1911 – In Grand Rapids, Michigan, the nation’s “Furniture City,” more than 6,000 immigrant workers — Germans, Dutch, Lithuanians and Poles — put down their tools and went on strike against 59 factories for four months in what was to become known as the Great Furniture Strike.
1995 – An American domestic terrorist’s bomb destroys the Alfred P. Murrah Federal Building in Oklahoma City, killing 168 people, 99 of whom were government employees.
1912 – Nearly 10,000 demonstrators celebrate textile workers’ win of a 10-percent pay hike and grievance committees after a one-month strike, Lowell, Mass.
1914 – Ludlow massacre: Colorado state militia, using machine guns and fire, kill about 20 people — including 11 children — at a tent city set up by striking coal miners.

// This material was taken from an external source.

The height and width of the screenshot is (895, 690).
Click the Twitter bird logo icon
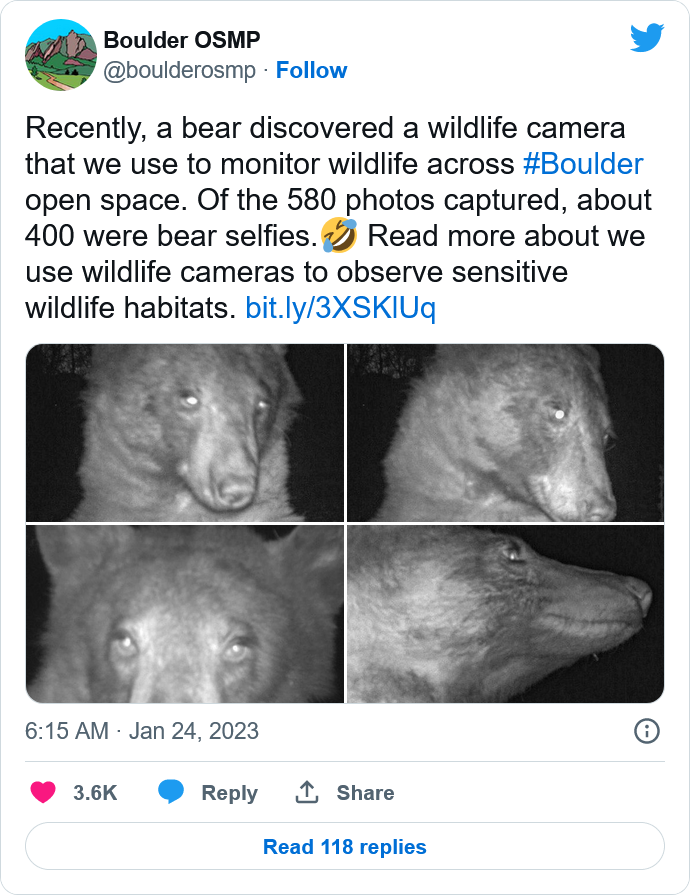click(647, 38)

1948 – An unknown assailant shoots through a window at United Auto Workers President Walter Reuther as he is eating dinner at his kitchen table, permanently impairing his right arm. It was one of at least two assassination attempts on Reuther. He and his wife later died in a small plane crash under what many believe to be suspicious circumstances.
1968 – National Association of Post Office Mail Handlers, Watchmen, Messengers & Group Leaders merge with Laborers.
1980 – United Auto Workers members end a successful 172-day strike against International Harvester, protesting management demands for new work rules and mandatory overtime provisions.
1967 – New York Gov. Nelson Rockefeller signs Taylor Law, permitting union organization and bargaining by public employees, but outlawing the right to strike.
1997 – Some 12,500 Goodyear Tire workers strike nine plants in what was to become a three-week walkout over job security, wage and benefit issues.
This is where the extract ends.